Pietruszka spojrzała na niego przez ramię i westchnęła z lekkim uśmiechem.
— Nic mi nie będzie, Promyczku... Patrzyłam tylko. Na tych półkach skalnych mewy zakładają gniazda. Spójrz, tam — w jednym chyba coś jest! — zamruczała, pochylając się znów, ale tym razem ostrożniej. Jej oczy błyszczały podekscytowaniem, gdy mrużyła je, próbując dostrzec zawartość oddalonego gniazda. Z cicha szeptała coś do siebie, jakby samą myśl o znalezieniu jajka uważała za osobiste zwycięstwo. A obok niej, zaledwie na odległość ogona, stał Promieniste Słońce — nie spuszczając z niej wzroku, gotów zareagować przy najmniejszym niebezpieczeństwie. I choć nie mówił tego na głos, cieszył się, że znów mógł dzielić z nią takie chwile. Takie właśnie zaczynały odbudowywać to, co kiedyś łączyło ich serca.
— Dziwne... to jajko jest chyba niebieskie... i takie maleńkie! — miauknęła Pietruszkowa Błyskawica z niekrytą fascynacją, przyglądając się gniazdu osadzonemu wysoko na skalnej półce. Jej ogon drżał z podekscytowania, a uszy zadrgały, gdy wyczuła w powietrzu powiew ruchu. Uniosła głowę. W ciemności rozległo się bicie skrzydeł. Nocny wiatr poniósł w dół znajomy cień ptaka — do gniazda powrócił... drozd!
— Drozd? — zamruczał zaskoczony Promieniste Słońce, który właśnie siadał na miękkiej trawie tuż za nią. — Ma tu gniazdo? Zdumiewające.
Pietruszka spojrzała na niego z rozbawieniem, a w jej oczach tańczyły gwiazdy.
— Skubany dobrze wie, że się tam nie dostaniemy. Wybrał sobie fortecę nie do zdobycia — mruknęła z uśmiechem, po czym przeciągnęła się z gracją i zaczęła schodzić ścieżką prowadzącą na plażę. Księżyc odbijał się w łagodnych falach, a powietrze było nasycone zapachem soli, chłodu i mokrych kamieni. Świat wokół zdawał się szeptać, a każdy krok po piasku był jak cichy taniec z naturą.

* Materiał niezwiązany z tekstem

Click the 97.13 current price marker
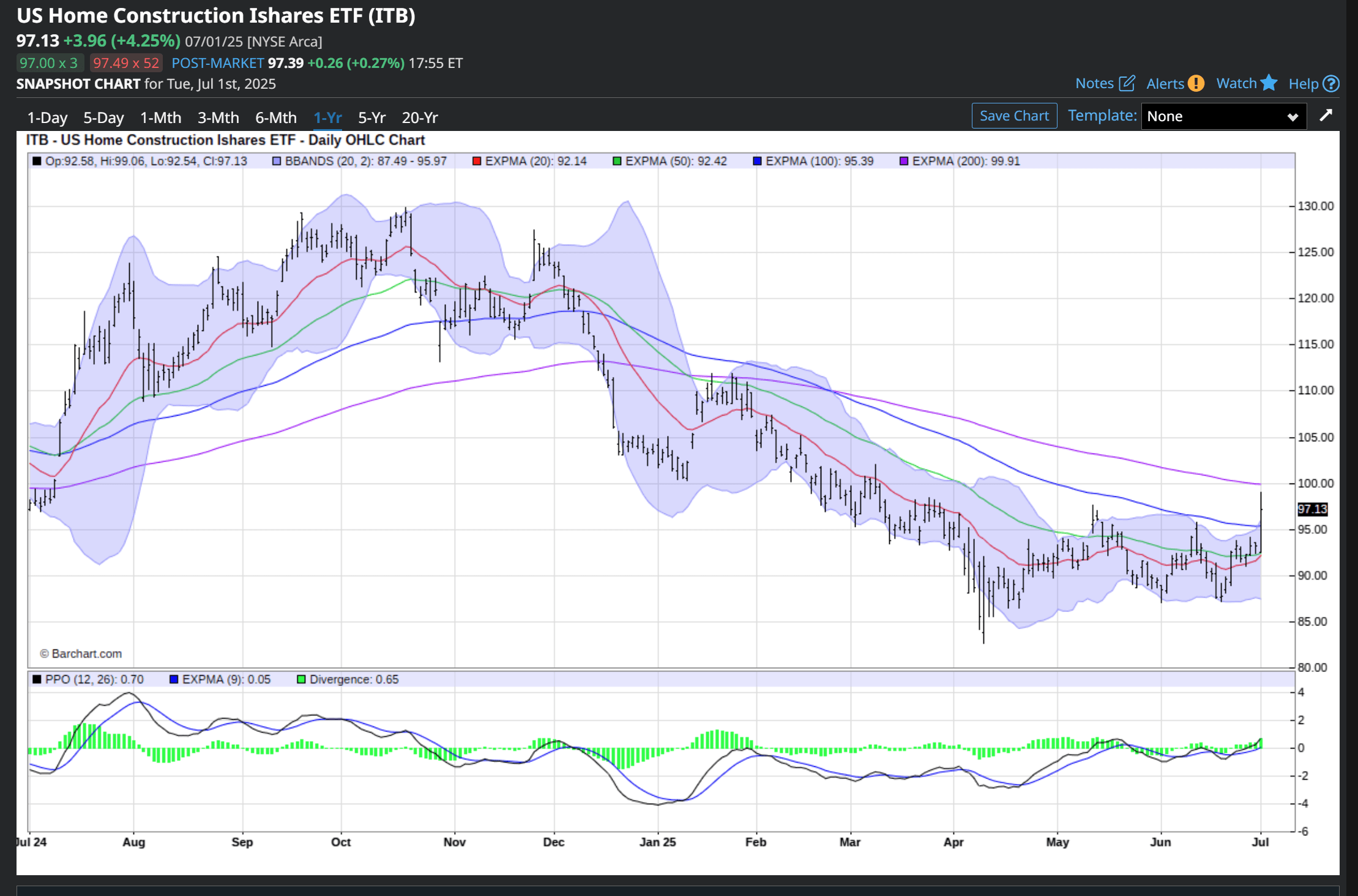This screenshot has width=1358, height=896. click(x=1312, y=509)
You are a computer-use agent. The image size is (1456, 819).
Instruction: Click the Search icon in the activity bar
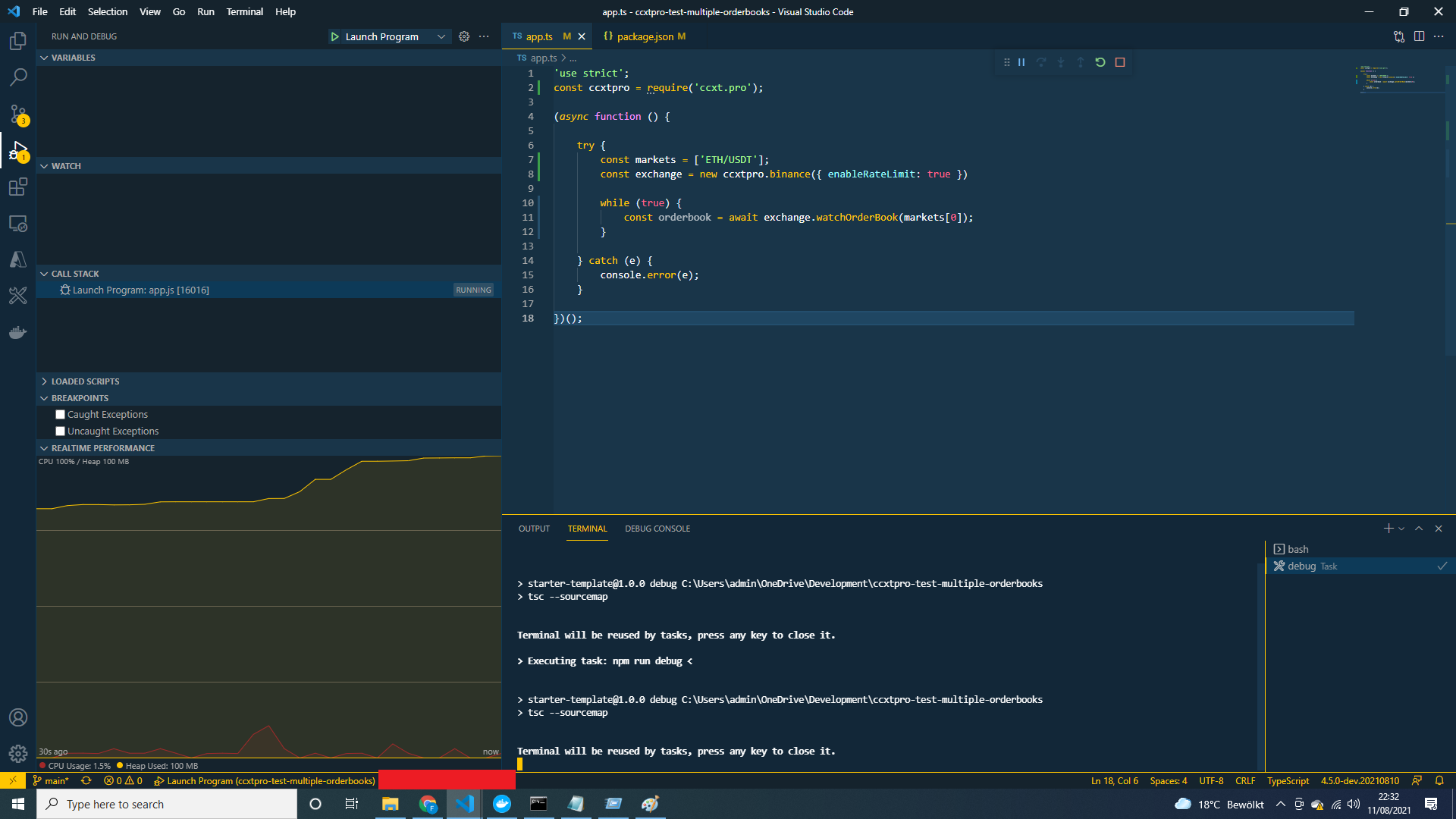coord(18,77)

— Chodźmy... posiedzimy sobie przy wodzie — zaproponowała cicho, odwracając głowę przez ramię, tak by spotkać jego spojrzenie. — A potem coś złapiemy.

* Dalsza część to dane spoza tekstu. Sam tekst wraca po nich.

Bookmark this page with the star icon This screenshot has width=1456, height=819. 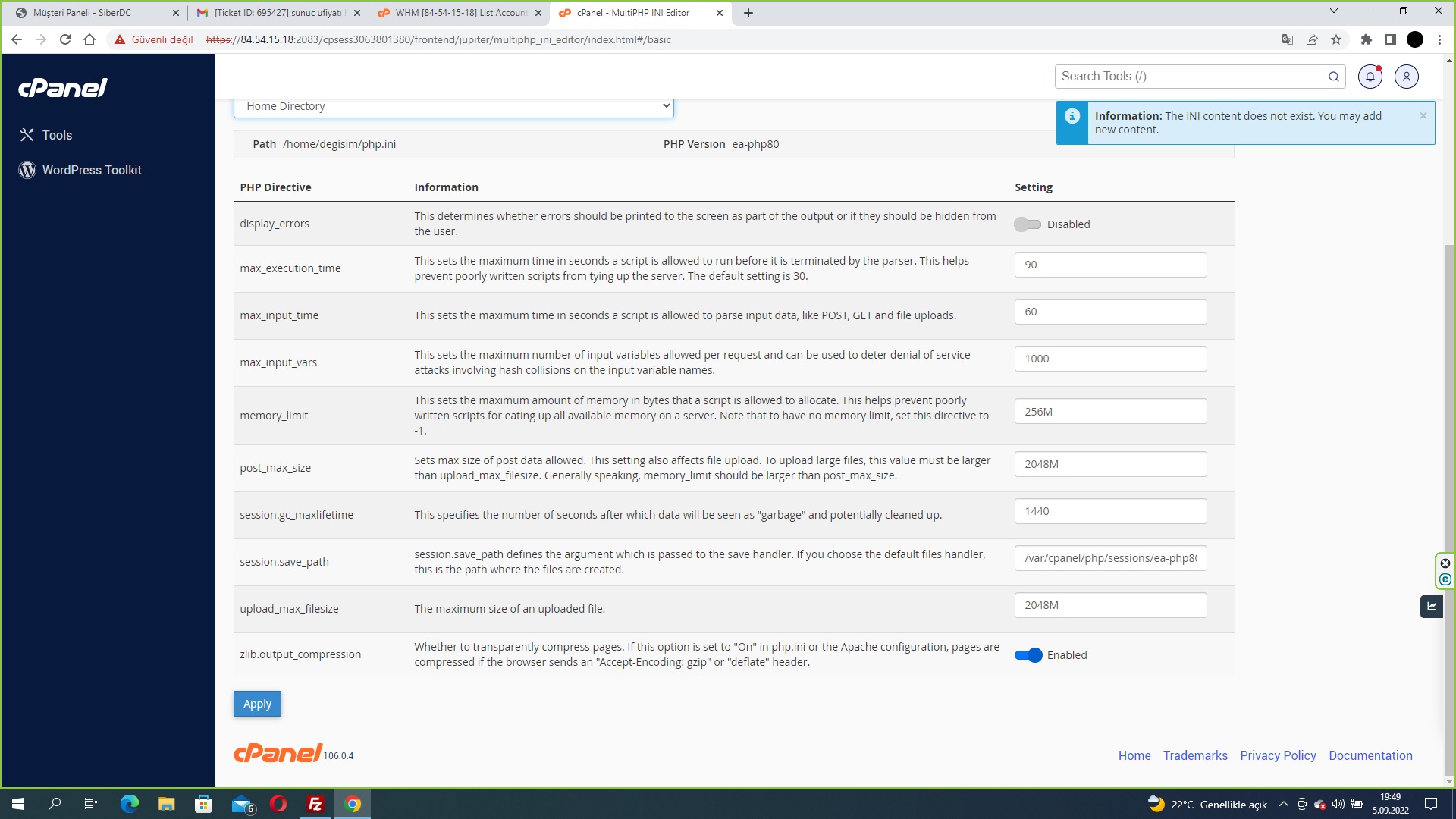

Promieniste Słońce nawet się nie zastanawiał. Skinął łbem i bez słowa ruszył za nią, a ich sylwetki, wąskie jak cień i miękkie jak noc, sunęły przez ciemność w stronę szumu fal.
Na brzegu usiedli blisko siebie, łapki zanurzone w zimnym piasku. Milczeli przez chwilę — ale była to ta dobra cisza, w której nic nie trzeba mówić, by czuć, że się rozumieją. Tylko morze mówiło za nich, w swoim jednostajnym, uspokajającym języku.